不正アクセスで最大約46万件のクレジットカード情報を漏洩させた可能性があると2022年2月に発表した決済代行会社のメタップスペイメントに対し、経済産業省は6月30日付で割賦販売法に基づく改善命令を出した。サイバー攻撃の被害者である同社に行政処分を下すという異例の措置だ。
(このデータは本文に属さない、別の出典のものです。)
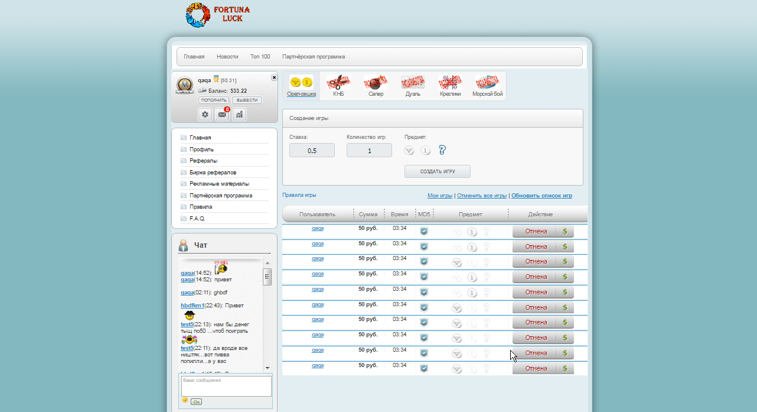Choose the eagle coin side for new game

click(409, 151)
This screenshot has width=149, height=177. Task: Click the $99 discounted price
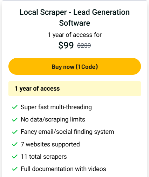click(66, 45)
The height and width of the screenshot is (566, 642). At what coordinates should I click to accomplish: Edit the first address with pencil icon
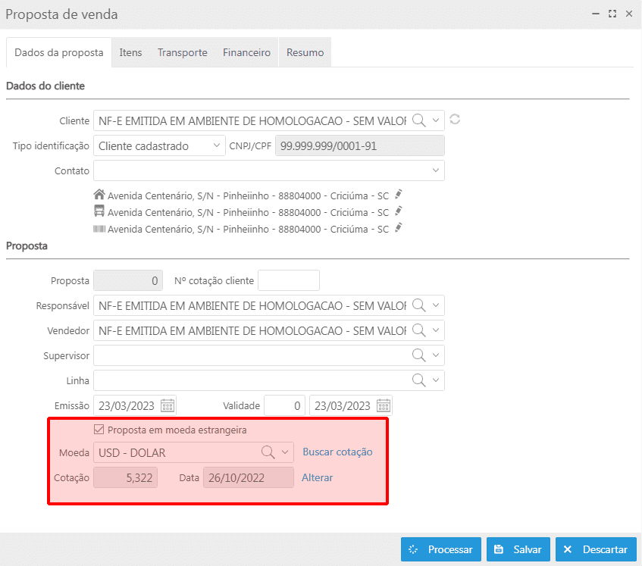pos(399,193)
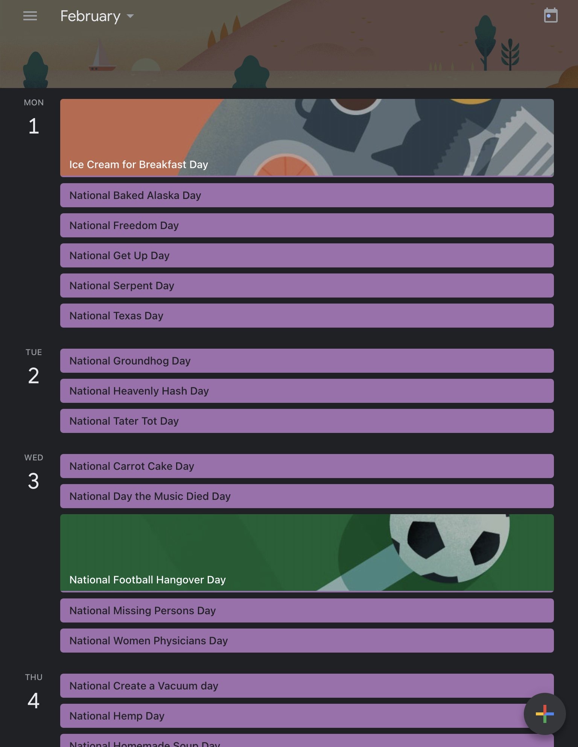View National Tater Tot Day event
This screenshot has height=747, width=578.
pos(307,421)
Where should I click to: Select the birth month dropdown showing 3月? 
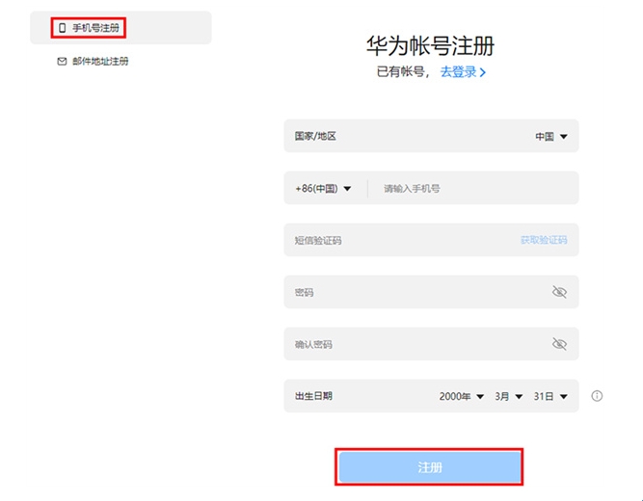tap(509, 396)
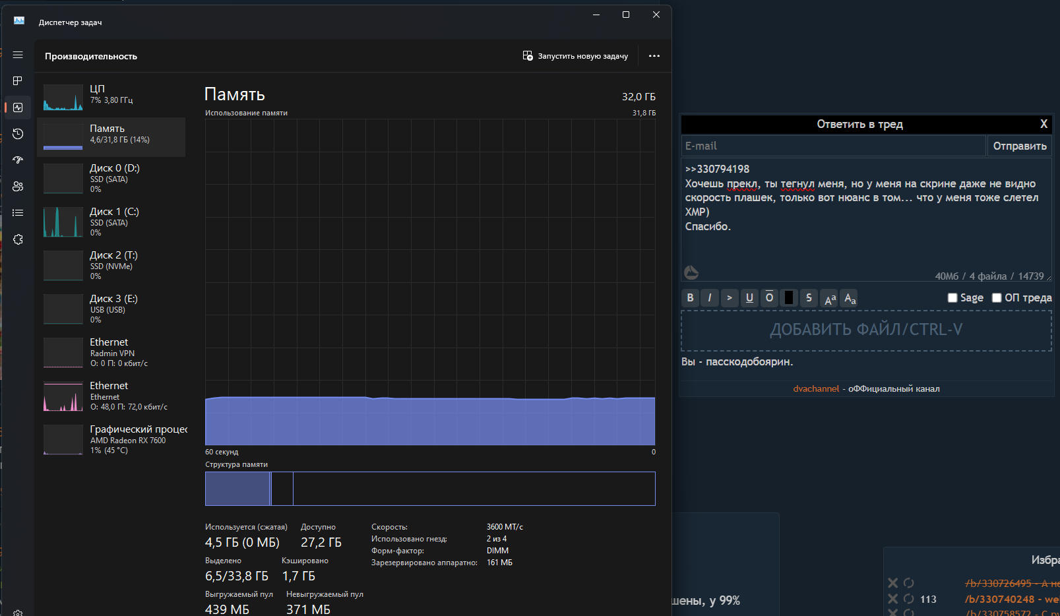Check the ОП треда checkbox
Screen dimensions: 1060x616
coord(997,298)
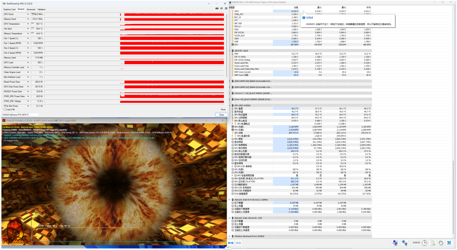
Task: Close HWiNFO sensors with blue X icon
Action: pos(449,243)
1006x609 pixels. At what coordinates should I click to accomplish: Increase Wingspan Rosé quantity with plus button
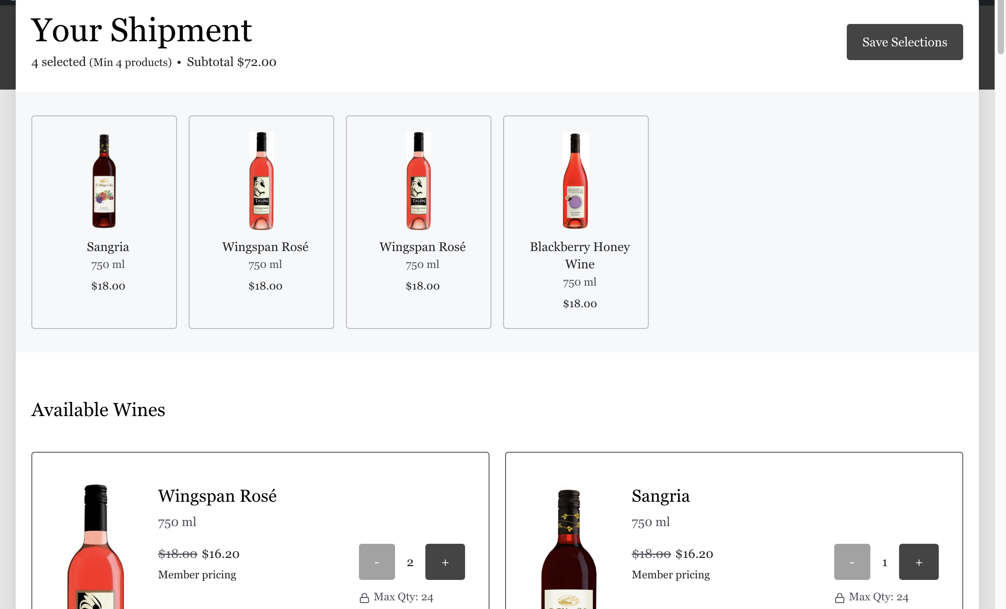(445, 562)
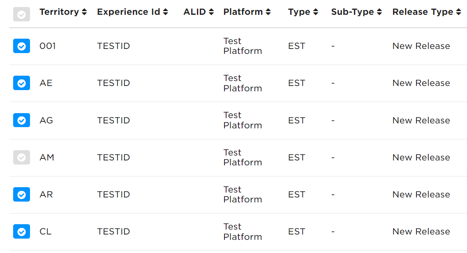Toggle the select-all header checkbox
Screen dimensions: 467x253
[21, 14]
メタップスペイメントによれば、攻撃者は2021年8月ごろから複数の手口を組み合わせて同社の決済システムに繰り返し侵入していた。直接の原因はセキュリティー対策の不備だが、第三者委員会の調査ではシステムの脆弱性診断の結果を改ざんして監査機関に提出していたなど、驚くべき事実も発覚している。背景には、ITガバナンスの欠如や人材不足、社内ルールが形骸化しやすい組織風土などがある。企業はいま一度、自社のガバナンス体制や組織風土に重大なリスクが潜んでいないか、見直す必要がある。
複数のアプリで脆弱性突かれる
メタップスペイメントの社内システムは大きく分けて2種類ある。カード決済やコンビニ決済、電子マネー決済の処理を担うオンプレミス環境の「決済システム」と、チケット販売や会員管理などのWebアプリケーションを加盟店向けに提供するクラウド上の「フロントシステム」だ。ただし、従業員がインターネット経由で決済システムのデータベースを照会するためのWebアプリ「社内用決済管理画面」(以下、K管理画面)や、特定の加盟店向けに開発したWebアプリ「一般社団法人A会員向け申込みフォーム」(以下、A社アプリ)も、オンプレミス環境で決済システムと同居させていた。このことが、決済システムが攻撃を受けるきっかけの1つになった。
主な攻撃対象となったのはK管理画面とA社アプリだ。攻撃者は、K管理画面の脆弱性を突いて従業員のWebブラウザーに不正なスクリプトを実行させるクロスサイトスクリプティング攻撃を実施した。これによりIDやパスワードを窃取してK管理画面に不正にログインし、データベースの検索でカード番号を自由に照会できる状態にした。一方のA社アプリに対しては、Webサイトの入力フォームに不正なSQL構文を入力してWebアプリが使うデータベースを不正操作するSQLインジェクション攻撃を仕掛けた。これにより決済システムのデータベースから、暗号化されたカード番号やマスクされたカード番号、A社アプリの管理画面用IDとパスワードを取得。マスクされたカード番号をK管理画面で照会すれば平文で全桁のカード番号を把握できるようにした。
攻撃者は別経路でも決済システムに侵入していた。A社アプリの管理画面にあったファイルのアップロード機能を悪用してバックドア(裏口)をオンプレミス環境内に設置。そこから暗号化されたカード番号や復号鍵など、決済システムのデータベースに保存された全ての情報を取得したとみられる。